- _GOAL OF THE EXERCISE_
Can you reproduce the data word for word, starting with its first line and going on through the line containing "Looking at the screenshot, I should tap(172, 377)."?

>>>>

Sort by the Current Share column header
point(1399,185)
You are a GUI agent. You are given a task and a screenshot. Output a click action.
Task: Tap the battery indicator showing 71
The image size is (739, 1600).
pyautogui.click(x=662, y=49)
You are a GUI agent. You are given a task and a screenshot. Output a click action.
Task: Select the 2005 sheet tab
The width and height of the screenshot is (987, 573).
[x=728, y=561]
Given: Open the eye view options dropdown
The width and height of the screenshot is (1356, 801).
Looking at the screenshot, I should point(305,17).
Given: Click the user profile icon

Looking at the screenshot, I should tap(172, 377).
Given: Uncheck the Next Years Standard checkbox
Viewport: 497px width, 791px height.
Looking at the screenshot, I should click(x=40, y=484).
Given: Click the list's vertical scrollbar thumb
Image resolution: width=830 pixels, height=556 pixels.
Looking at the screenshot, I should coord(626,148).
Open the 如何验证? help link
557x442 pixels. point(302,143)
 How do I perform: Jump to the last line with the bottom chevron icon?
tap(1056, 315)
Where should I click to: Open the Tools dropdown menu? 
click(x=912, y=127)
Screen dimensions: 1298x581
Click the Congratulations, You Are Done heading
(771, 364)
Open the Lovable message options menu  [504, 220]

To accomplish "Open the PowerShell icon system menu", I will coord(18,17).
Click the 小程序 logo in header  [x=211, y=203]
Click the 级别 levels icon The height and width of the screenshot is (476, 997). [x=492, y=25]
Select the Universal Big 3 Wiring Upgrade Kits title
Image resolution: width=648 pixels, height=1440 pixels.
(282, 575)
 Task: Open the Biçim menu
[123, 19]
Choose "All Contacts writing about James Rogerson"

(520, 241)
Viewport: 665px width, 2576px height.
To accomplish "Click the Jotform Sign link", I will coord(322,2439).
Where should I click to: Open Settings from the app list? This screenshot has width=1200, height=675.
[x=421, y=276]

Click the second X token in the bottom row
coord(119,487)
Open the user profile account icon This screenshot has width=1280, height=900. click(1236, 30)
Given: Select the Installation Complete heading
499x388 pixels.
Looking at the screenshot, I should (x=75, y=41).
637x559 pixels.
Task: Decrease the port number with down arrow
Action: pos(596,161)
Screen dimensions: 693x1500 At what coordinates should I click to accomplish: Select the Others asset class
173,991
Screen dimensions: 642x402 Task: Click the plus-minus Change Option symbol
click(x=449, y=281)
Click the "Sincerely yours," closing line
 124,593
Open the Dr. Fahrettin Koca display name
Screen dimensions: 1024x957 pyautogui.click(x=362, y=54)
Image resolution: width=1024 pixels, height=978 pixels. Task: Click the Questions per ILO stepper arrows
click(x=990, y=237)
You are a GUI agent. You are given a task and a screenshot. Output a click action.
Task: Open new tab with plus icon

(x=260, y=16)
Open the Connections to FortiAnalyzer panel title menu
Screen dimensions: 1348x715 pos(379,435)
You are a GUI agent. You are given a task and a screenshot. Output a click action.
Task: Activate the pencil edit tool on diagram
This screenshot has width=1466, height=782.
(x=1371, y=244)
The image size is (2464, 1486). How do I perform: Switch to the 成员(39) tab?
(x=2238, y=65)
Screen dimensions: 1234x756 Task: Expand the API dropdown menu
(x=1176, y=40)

<<<<

- _EXERCISE ANSWER_
Sort by the Current Share column header
point(1399,185)
You are a GUI agent. You are given a task and a screenshot. Output a click action.
Task: Tap the battery indicator showing 71
The image size is (739, 1600).
pyautogui.click(x=662, y=49)
You are a GUI agent. You are given a task and a screenshot. Output a click action.
Task: Select the 2005 sheet tab
The width and height of the screenshot is (987, 573).
[x=728, y=561]
Given: Open the eye view options dropdown
The width and height of the screenshot is (1356, 801).
Looking at the screenshot, I should point(305,17).
Given: Click the user profile icon

Looking at the screenshot, I should tap(172, 377).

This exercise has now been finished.